The opposition Islamist Justice and Development Party is poised for a strong showing in Friday's legislative elections — the second elections prompted by Arab world uprisings this year. Facing a protest movement calling for a boycott of the vote, Morocco's rulers are ready to embrace the once-feared PJD to restore confidence in the system.
While Morocco's own Arab Spring protests never seemed to truly threaten the ruling system, they still prompted King Mohammed VI to introduce constitutional reforms and hold early elections.
With the victory of an Islamist party in Tunisia's elections last month, and religious movements in Egypt and Libya set to compete in contests there, eyes are now on how Morocco's PJD it will do on Friday. Victory would solidify the sense that the choice of the newly empowered masses of the Arab world is an Islamist one.
Though once described by Morocco's secular elite as a threat to the country's way of life, the PJD has cast itself as a moderate, anti-corruption crusading party ready to work within the system and, most importantly, fully supporting the monarchy.
Pro-democracy demonstrations across North Africa and the Middle East have shaken up Morocco's politics, casting doubt on a decades-old system in which multi-party elections were held but left all power in the hands of the king and his allies.
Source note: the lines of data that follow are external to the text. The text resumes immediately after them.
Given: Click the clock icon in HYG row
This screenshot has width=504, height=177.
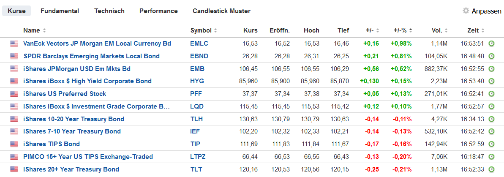Looking at the screenshot, I should (x=491, y=81).
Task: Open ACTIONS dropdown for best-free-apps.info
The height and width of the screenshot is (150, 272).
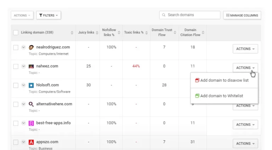Action: (245, 125)
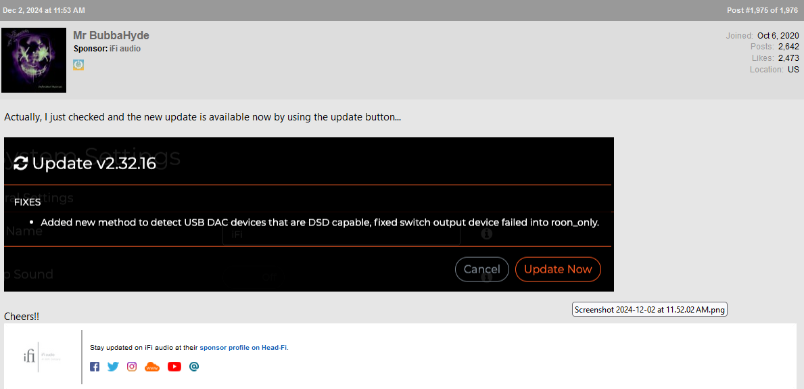Click the orange SoundCloud icon

tap(152, 367)
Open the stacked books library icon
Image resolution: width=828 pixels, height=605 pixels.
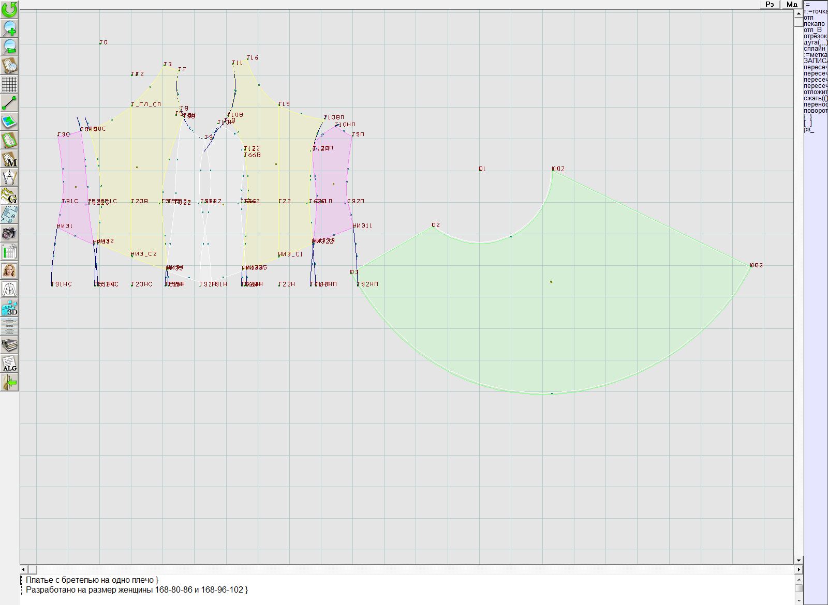point(9,345)
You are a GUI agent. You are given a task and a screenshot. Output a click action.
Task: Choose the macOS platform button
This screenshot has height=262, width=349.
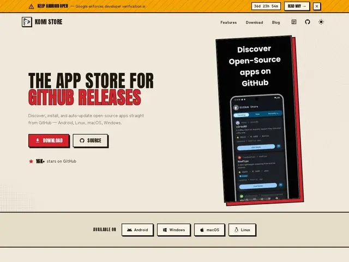(x=209, y=230)
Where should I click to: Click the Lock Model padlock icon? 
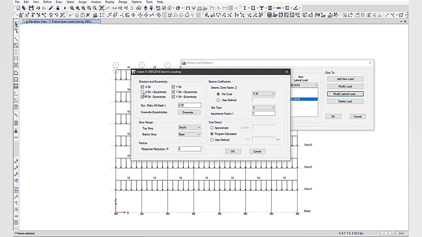pos(57,8)
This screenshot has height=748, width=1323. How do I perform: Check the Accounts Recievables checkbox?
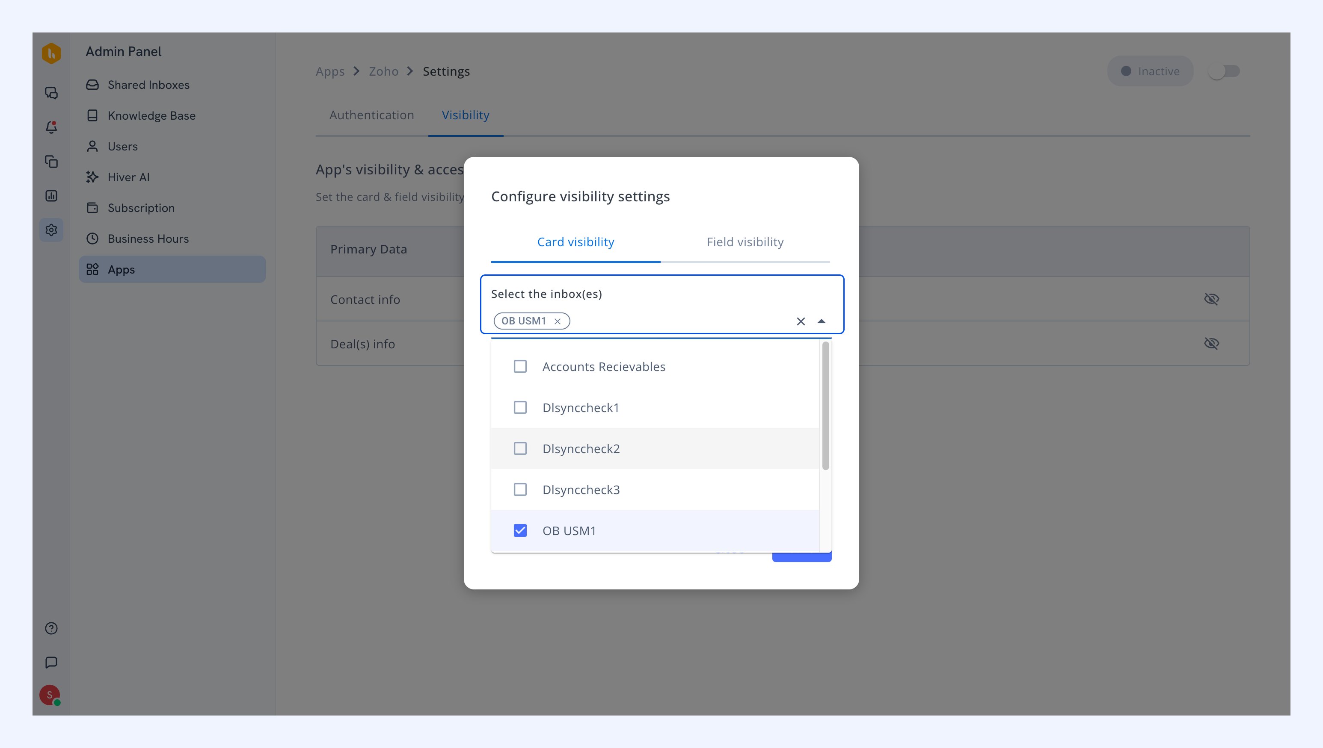[x=520, y=366]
"In 2002, we were in third place, in 2007 we were in second place, so if today we aspire to first place, it is only natural," Abdelilah Benkirane, the secretary general of Morocco's PJD, told The Associated Press.
Landing between 20 and 30 percent of the vote "is reasonable," Benkirane said. That would translate into more than 100 of Parliament's 395 seats, a huge jump from its current 47.
The likelihood of such an outcome is hard to gauge, because polls are not allowed. Morocco's complex proportional representational system lends itself to fractured parliaments with many parties which are then assembled into governing coalitions by the king's advisers.
In Parliament, the PJD initially focused its efforts on social and religious issues like the Islamic headscarf for women and the sale of alcohol, but has since adjusted its message to focus on issues with wider resonance, like fighting corruption, reforming education and combating rampant unemployment.
Mohammed VI has held onto power while leaders in nearby nations have lost it in bloody uprisings this year. But under pressure from demonstrators, he first modified the constitution to give some of his powers to the Parliament, and then brought forward legislative elections by almost a year.
The last parliamentary elections, in 2007, were marred by a low turnout rate of just 37 percent. This year, several political parties as well as the youth-driven pro-democracy February 20 movement are calling for a boycott, claiming the system is rigged.
Morocco's leaders "want the PJD to do well because it will give credibility to the elections, particularly because it is one of the only credible parties still participating," said Maati Monjib, a political analyst and president of the Ibn Rushd Center, which promotes investigative journalism.
Unlike in 2007, there is no campaign against the Islamists in the state-dominated press and instead there are just calls for everyone to vote.
There are more than a dozen political parties participating in Friday's elections from across the political spectrum, but most are tainted by their close association to the palace and willingness to work with authorities at any cost.
An Islamist party has never been allowed in the government, which gives the PJD more credibility in a country distrustful of politicians. Morocco is a largely traditional society but not an overtly conservative one. The Islamic headscarf, for example, is less in evidence on city streets than in nearby Libya or Egypt.
The PJD is known as one of the best organized parties in the country with significantly more internal democracy than its left and right wing rivals.
The party, especially under Benkirane, has signaled that it is ready to work with the other parties should it earn the most seats in the election, which under the new constitution would automatically give it first crack at forming the next government.
The PJD grew out of the radical Islamic Youth movement in the 1960s before Benkirane and others split off to form a more moderate group that long petitioned the king to become a legal party. The group was always more acceptable than the more powerful Adl wal Ihsane (Justice and Charity) Islamic movement, which is officially banned, rejects the authority of the king and together with the February 20 movement has called for an election boycott.
The PJD has participated in elections since the late 1990s, swelling its number of seats to 47 in 2007.
"The party has evolved into a venue for serious debates on public policy measures needed to address Morocco's social and economic problems," said analyst Amr Hamzawy of the Carnegie Endowment in a 2008 study of the party.
The party also backed a progressive amendment to the country's family legal code in 2005 that improved the status of women and was opposed by religious conservatives.
Hamzawy said its economic plan has no obvious religious component.
"There are no signs that the PJD intends to demolish the current system entirely or revolutionize the economic model by introducing laws and regulations that make it more Islamic," he noted.
Unlike the pro-democracy activists, who believe the whole system is rotten and the powers of the monarchy need to be curtailed, Benkirane believes the king must remain part of the country's system.
"The monarchy must be protected and the people all want to protect it," he said. "The monarchy has to protect itself by going to democracy."